**What this task involves:**
The records below need retyping in full; give them again exactly.

[Saved data entries]

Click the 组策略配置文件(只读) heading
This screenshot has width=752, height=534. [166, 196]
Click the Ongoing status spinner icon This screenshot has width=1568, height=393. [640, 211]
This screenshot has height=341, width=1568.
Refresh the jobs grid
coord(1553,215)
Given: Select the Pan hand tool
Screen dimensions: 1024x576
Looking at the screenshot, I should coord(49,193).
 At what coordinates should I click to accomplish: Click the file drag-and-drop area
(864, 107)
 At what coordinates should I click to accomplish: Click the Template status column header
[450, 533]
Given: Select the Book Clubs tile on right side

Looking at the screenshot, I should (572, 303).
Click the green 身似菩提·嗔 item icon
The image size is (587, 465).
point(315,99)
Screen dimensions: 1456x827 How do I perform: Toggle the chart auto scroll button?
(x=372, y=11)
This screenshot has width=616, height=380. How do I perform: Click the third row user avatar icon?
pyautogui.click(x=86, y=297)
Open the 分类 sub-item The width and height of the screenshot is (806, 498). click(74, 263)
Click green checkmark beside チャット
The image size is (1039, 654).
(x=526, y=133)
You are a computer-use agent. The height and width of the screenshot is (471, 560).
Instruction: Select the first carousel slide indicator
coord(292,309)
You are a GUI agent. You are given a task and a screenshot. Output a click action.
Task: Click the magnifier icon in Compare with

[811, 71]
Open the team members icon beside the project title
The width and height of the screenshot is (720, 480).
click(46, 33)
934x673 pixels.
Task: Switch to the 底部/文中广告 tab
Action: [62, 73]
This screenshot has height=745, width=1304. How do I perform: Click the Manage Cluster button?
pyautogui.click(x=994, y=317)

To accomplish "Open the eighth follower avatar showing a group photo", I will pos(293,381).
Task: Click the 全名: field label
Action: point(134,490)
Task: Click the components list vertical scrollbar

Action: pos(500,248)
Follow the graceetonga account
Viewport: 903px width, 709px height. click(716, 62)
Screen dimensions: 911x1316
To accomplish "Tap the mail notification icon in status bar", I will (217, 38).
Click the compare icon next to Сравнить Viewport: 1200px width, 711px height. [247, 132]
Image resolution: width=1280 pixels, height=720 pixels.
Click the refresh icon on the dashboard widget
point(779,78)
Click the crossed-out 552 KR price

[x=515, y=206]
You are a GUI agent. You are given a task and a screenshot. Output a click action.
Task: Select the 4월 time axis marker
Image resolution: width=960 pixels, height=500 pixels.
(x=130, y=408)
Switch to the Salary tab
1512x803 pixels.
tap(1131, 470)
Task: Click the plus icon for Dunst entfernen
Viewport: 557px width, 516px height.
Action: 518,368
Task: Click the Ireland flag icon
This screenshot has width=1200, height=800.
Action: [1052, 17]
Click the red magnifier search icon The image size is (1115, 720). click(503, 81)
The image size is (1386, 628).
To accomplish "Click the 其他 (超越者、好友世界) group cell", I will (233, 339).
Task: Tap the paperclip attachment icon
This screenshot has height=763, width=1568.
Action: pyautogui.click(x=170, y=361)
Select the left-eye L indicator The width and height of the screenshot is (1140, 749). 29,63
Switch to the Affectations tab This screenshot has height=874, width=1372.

**Solution for this problem:**
Click the 组策略配置文件(只读) heading
This screenshot has width=752, height=534. [166, 196]
Click the Ongoing status spinner icon This screenshot has width=1568, height=393. [640, 211]
This screenshot has height=341, width=1568.
Refresh the jobs grid
coord(1553,215)
Given: Select the Pan hand tool
Screen dimensions: 1024x576
Looking at the screenshot, I should coord(49,193).
 At what coordinates should I click to accomplish: Click the file drag-and-drop area
(864, 107)
 At what coordinates should I click to accomplish: Click the Template status column header
[450, 533]
Given: Select the Book Clubs tile on right side

Looking at the screenshot, I should (572, 303).
Click the green 身似菩提·嗔 item icon
The image size is (587, 465).
point(315,99)
Screen dimensions: 1456x827 How do I perform: Toggle the chart auto scroll button?
(x=372, y=11)
This screenshot has width=616, height=380. How do I perform: Click the third row user avatar icon?
pyautogui.click(x=86, y=297)
Open the 分类 sub-item The width and height of the screenshot is (806, 498). click(74, 263)
Click green checkmark beside チャット
The image size is (1039, 654).
(x=526, y=133)
You are a computer-use agent. The height and width of the screenshot is (471, 560).
Instruction: Select the first carousel slide indicator
coord(292,309)
You are a GUI agent. You are given a task and a screenshot. Output a click action.
Task: Click the magnifier icon in Compare with

[811, 71]
Open the team members icon beside the project title
The width and height of the screenshot is (720, 480).
click(46, 33)
934x673 pixels.
Task: Switch to the 底部/文中广告 tab
Action: [62, 73]
This screenshot has height=745, width=1304. How do I perform: Click the Manage Cluster button?
pyautogui.click(x=994, y=317)

To accomplish "Open the eighth follower avatar showing a group photo", I will pos(293,381).
Task: Click the 全名: field label
Action: point(134,490)
Task: Click the components list vertical scrollbar

Action: pos(500,248)
Follow the graceetonga account
Viewport: 903px width, 709px height. click(716, 62)
Screen dimensions: 911x1316
To accomplish "Tap the mail notification icon in status bar", I will (217, 38).
Click the compare icon next to Сравнить Viewport: 1200px width, 711px height. [247, 132]
Image resolution: width=1280 pixels, height=720 pixels.
Click the refresh icon on the dashboard widget
point(779,78)
Click the crossed-out 552 KR price

[x=515, y=206]
You are a GUI agent. You are given a task and a screenshot. Output a click action.
Task: Select the 4월 time axis marker
Image resolution: width=960 pixels, height=500 pixels.
(x=130, y=408)
Switch to the Salary tab
1512x803 pixels.
tap(1131, 470)
Task: Click the plus icon for Dunst entfernen
Viewport: 557px width, 516px height.
Action: 518,368
Task: Click the Ireland flag icon
This screenshot has width=1200, height=800.
Action: [1052, 17]
Click the red magnifier search icon The image size is (1115, 720). click(503, 81)
The image size is (1386, 628).
To accomplish "Click the 其他 (超越者、好友世界) group cell", I will (233, 339).
Task: Tap the paperclip attachment icon
This screenshot has height=763, width=1568.
Action: pyautogui.click(x=170, y=361)
Select the left-eye L indicator The width and height of the screenshot is (1140, 749). 29,63
Switch to the Affectations tab This screenshot has height=874, width=1372.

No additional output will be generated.